(CONSIGNE 1):
Les affirmations (a), (b) et (c) concordent-elles avec l'extrait ci-dessous ? Répondez par oui ou non, en citant à l'identique les mots de l'extrait qui tranchent. (a) Des textes courts de l'auteur ont paru dans une revue en Italie. (b) Le recueil Erotica réunit trente textes. (c) Isabelle Pio a signé la préface d'Erotica.
(CONSIGNE 2):
Répondez brièvement à chaque question d'après l'extrait ci-dessous, en repérant vos réponses par (a), (b) et (c) :
(a) Depuis quelle année les textes courts de l'auteur sont-ils publiés dans des revues littéraires ?
(b) Quelle revue est citée pour le Canada ?
(c) Qui a illustré Erotica ?

(EXTRAIT DU TEXTE):
____
Le Journal de Michel Perdrial
Le Journal de Michel Perdrial



Loïc Boyer
Je suis l’auteur de textes courts qui furent publiés depuis mil neuf cent quatre-vingt-quinze dans des revues littéraires en France (Supérieur Inconnu, Supplément d’Ame, Nouvelle Donne, Le Bord de l’Eau, Pris de Peur, l’Art du Bref, Sol’Air, Gros Textes, Salmigondis, Verso, Décharge, Bulle, Filigranes, Diérèse, Martobre, Comme ça et Autrement, (Cahier d’) Ecritures, La Nef des Fous), en Belgique (Traversées, Ecrits Vains, L’Arbre à Plumes, Inédit Nouveau, Bleu d’Encre), au Canada (Les Saisons Littéraires) et en Italie (Les Cahiers du Ru).
Les courageuses Editions du Chardon ont publié en mil neuf cent quatre-vingt-dix-neuf Erotica, un recueil de vingt-huit de ces textes, illustré par Isabelle Pio et Antoine Lopez et préfacé par Sarane Alexandrian, toujours disponible auprès de moi.
____
(DONNÉES SOURCES):

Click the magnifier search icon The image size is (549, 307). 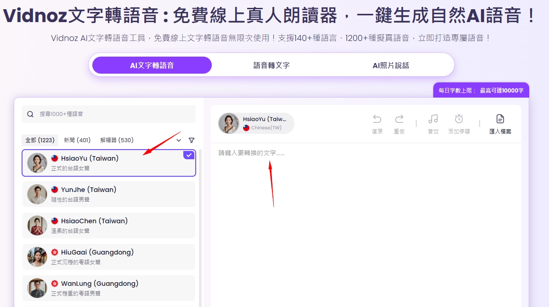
____
(RÉPONSE ATTENDUE 1):
(a) Oui : « et en Italie (Les Cahiers du Ru) ».
(b) Non : « un recueil de vingt-huit de ces textes ».
(c) Non : « préfacé par Sarane Alexandrian ».

(RÉPONSE ATTENDUE 2):
(a) Depuis mil neuf cent quatre-vingt-quinze.
(b) Les Saisons Littéraires.
(c) Isabelle Pio et Antoine Lopez.